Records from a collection
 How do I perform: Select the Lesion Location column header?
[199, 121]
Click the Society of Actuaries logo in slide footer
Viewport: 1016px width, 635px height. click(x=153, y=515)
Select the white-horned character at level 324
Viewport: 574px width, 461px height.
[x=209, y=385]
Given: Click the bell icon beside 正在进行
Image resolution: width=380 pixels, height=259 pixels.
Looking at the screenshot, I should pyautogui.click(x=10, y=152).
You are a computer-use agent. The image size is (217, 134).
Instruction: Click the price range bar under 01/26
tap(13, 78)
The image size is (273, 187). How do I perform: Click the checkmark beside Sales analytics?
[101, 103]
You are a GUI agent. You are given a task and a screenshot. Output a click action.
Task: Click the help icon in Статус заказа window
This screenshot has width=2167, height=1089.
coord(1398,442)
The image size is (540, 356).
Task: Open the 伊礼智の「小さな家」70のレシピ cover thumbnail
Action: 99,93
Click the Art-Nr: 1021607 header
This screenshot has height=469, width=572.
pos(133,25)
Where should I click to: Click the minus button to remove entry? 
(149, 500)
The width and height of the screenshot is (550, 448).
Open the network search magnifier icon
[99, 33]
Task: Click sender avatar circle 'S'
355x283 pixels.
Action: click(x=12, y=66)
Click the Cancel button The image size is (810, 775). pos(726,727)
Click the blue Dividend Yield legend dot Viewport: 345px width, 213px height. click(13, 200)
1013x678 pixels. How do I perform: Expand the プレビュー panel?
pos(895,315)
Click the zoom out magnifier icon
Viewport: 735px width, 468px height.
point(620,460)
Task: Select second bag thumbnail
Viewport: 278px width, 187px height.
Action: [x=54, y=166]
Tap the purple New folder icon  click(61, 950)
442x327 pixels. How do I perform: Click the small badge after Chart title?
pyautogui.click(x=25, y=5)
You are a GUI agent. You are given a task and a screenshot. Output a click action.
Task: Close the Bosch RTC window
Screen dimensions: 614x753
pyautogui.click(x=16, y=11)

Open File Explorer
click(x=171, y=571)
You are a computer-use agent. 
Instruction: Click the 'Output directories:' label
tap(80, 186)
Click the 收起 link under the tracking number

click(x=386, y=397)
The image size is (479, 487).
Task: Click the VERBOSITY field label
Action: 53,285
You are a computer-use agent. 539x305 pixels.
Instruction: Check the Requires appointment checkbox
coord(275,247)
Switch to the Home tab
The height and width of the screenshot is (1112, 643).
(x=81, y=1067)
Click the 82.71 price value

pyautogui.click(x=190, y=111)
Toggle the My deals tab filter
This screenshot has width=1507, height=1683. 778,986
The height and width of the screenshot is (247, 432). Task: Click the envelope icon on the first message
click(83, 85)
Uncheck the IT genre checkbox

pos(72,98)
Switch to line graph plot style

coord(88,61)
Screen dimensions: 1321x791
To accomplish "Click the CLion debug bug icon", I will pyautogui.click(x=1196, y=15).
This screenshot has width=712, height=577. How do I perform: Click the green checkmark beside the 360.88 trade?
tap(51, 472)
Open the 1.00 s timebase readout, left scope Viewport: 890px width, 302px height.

__What is needed__
Can you give the lines in the records above, from the line with "Click the 82.71 price value" up to and including the line with "will pyautogui.click(x=1196, y=15).", as a JSON list of strings with one string per line and blank lines left out?

__Solution__
[
  "Click the 82.71 price value",
  "pyautogui.click(x=190, y=111)",
  "Toggle the My deals tab filter",
  "This screenshot has width=1507, height=1683. 778,986",
  "The height and width of the screenshot is (247, 432). Task: Click the envelope icon on the first message",
  "click(83, 85)",
  "Uncheck the IT genre checkbox",
  "pos(72,98)",
  "Switch to line graph plot style",
  "coord(88,61)",
  "Screen dimensions: 1321x791",
  "To accomplish \"Click the CLion debug bug icon\", I will pyautogui.click(x=1196, y=15)."
]